Types of steel

This has been thrashed about many times, and has occasionally become a big argument. If you want to see the past pleasant discussions ( and I use that word lightheartedly), search the topic.

My answer is this:
It is as likely to say that one particular type of second use steel is going to make a good knife as it is to say that a certain type of girl/woman is going to make a good wife. They both can be not what they appear to be. ( Thankfully, I have been lucky...twice).

In years past, steel was simpler and alloys were much more unified. Steel in the USA was made in the USA. The difference between one truck spring and the next was most likely very little. Today the spring could be made anywhere in the world ...and from as many as twenty alloys. Lists on the internet, even those posted by great people like Egnath, are not accurate or reliable anymore.

If you have a large and dependable source of a steel, get a sample tested, and go from there. If it is a piece or two, and you are an inexperienced maker, either set it aside until you have the skills to determine how to work it ( and you still may end up with nothing) or use it for a non-knife project. Using a known steel does not mean that you have to purchased the steel. It is a 95% good bet that any car/truck leaf spring can make a fair knife. It can be heat treated as if it was 5160, and the HT will almost surely work.......Why?, because these steels are all shallow hardening hypo-eutectoid. It is hard to mess up such steels. On the other hand, a file can be many things. The standard HT is that of 1095, but with hyper-eutectoid steels a lot can change with very little difference in the steel. Such steels need to be qualified before making a knife from them. Other steels , like bed frames, and roadside finds, need to be left alone.

In your early forays into knife making, use a known steel, preferably a purchased steel....with an assay report. You might pay as much as $10 per knife for this, but you will gain a lot more in good results.
 
I can vouch that Kelly (Hellgap) has used a small truckload of known, high quality steel. I suspect he is exploring the pursuit of 'recycled' steel as an interest or branch of knife making. He is certainly not doing it because he is trying to cheap out.

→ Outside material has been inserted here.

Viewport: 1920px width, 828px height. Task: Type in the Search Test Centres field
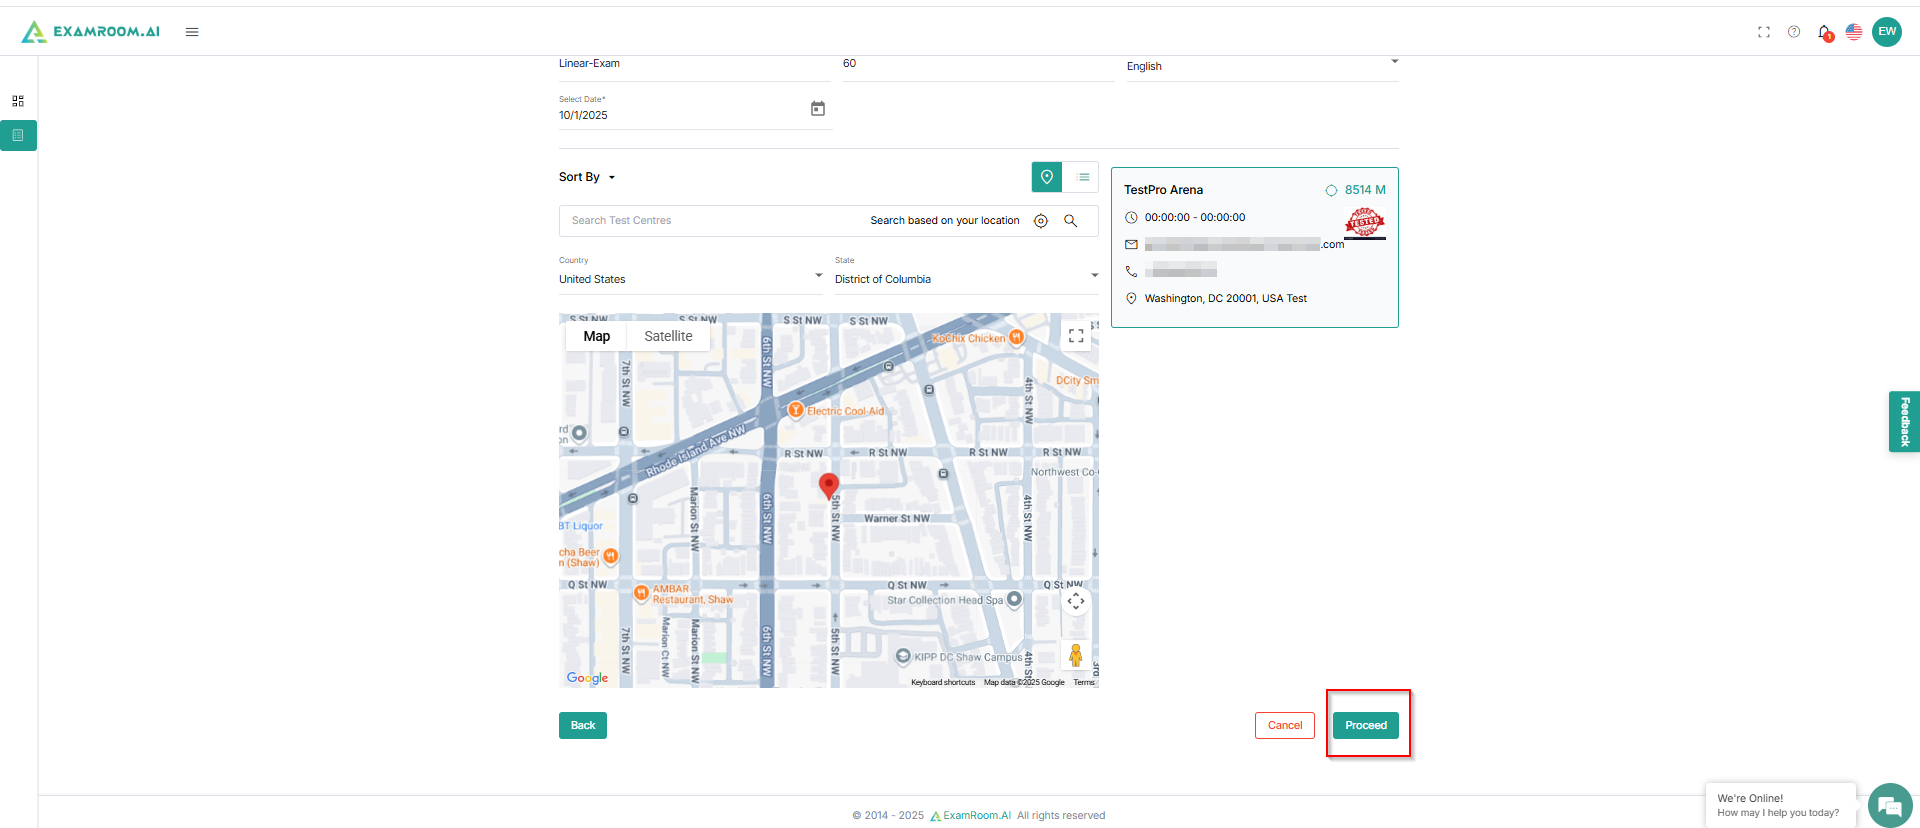coord(710,221)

It can be fun to say "This blade was made from an old saw blade from the mill.." There is also a degree of earned pride if you can get it right!

Rob!
 
I know Kelly has gained some experience, but his question was about a list of second use steels and what their exact makeup is. Experienced or not, such a list is not going to be accurate. The second problem with anyone making up such a list is it doesn't take long for some inexperienced maker to find it online, and assume that if someone posted it, it must be true and universal. The other problem is that people read the list backward. If it has :

Plows - 1095
Leaf Springs - 5160
Bearings - 52100

People seem to read the list as saying all springs are 5160, all bearings are 52100 ( and actually, it is the races, not the balls/rollers), etc.
What the list says is that 1095 is used for plows, and 5160 is used for springs. There are other things used, too, 1095 and 5160 is only some of the possibilities.

My advise was an open answer to all who read this thread.
 
The only one that seems reliable is railroad tracks being 1080/1084. The other being just buying a knife with known steel, and making a knife out of that knife.
 
Files are not always 1095. Some well-known brands were tested to have 1.4% carbon, such strange steels are useless for knives.
 
Files are not always 1095. Some well-known brands were tested to have 1.4% carbon, such strange steels are useless for knives.

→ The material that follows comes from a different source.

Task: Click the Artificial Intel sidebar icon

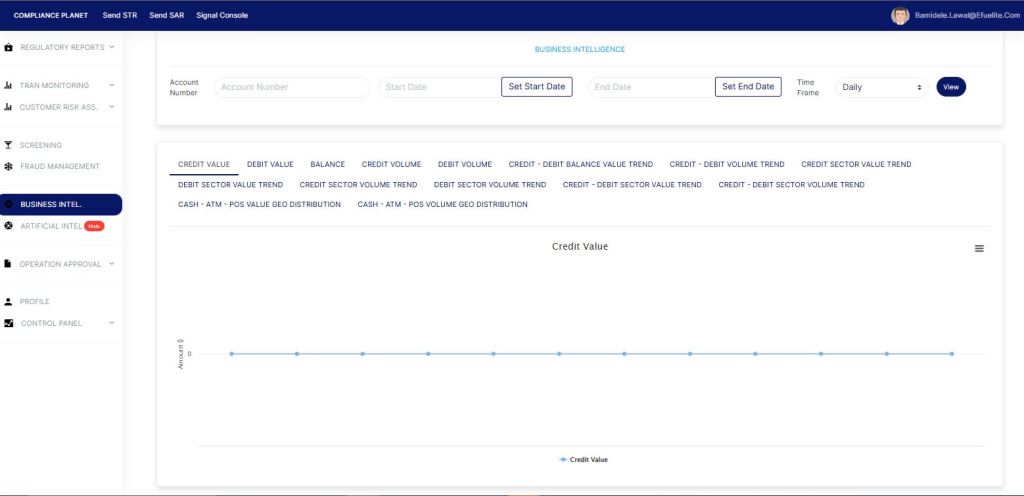Action: click(9, 226)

That's a dumba$$ thing to say, there are steels with that much carbon now that make great knives.
 
That's a dumba$$ thing to say, there are steels with that much carbon now that make great knives.

1.4% carbon and the rest iron? I don't know of any knife steel like that. Even S30V which has 1.4% carbon only gets 0.50% carbon actually dissolved in the austenization, because of the heavy amount of alloys. This is true 1.4% carbon.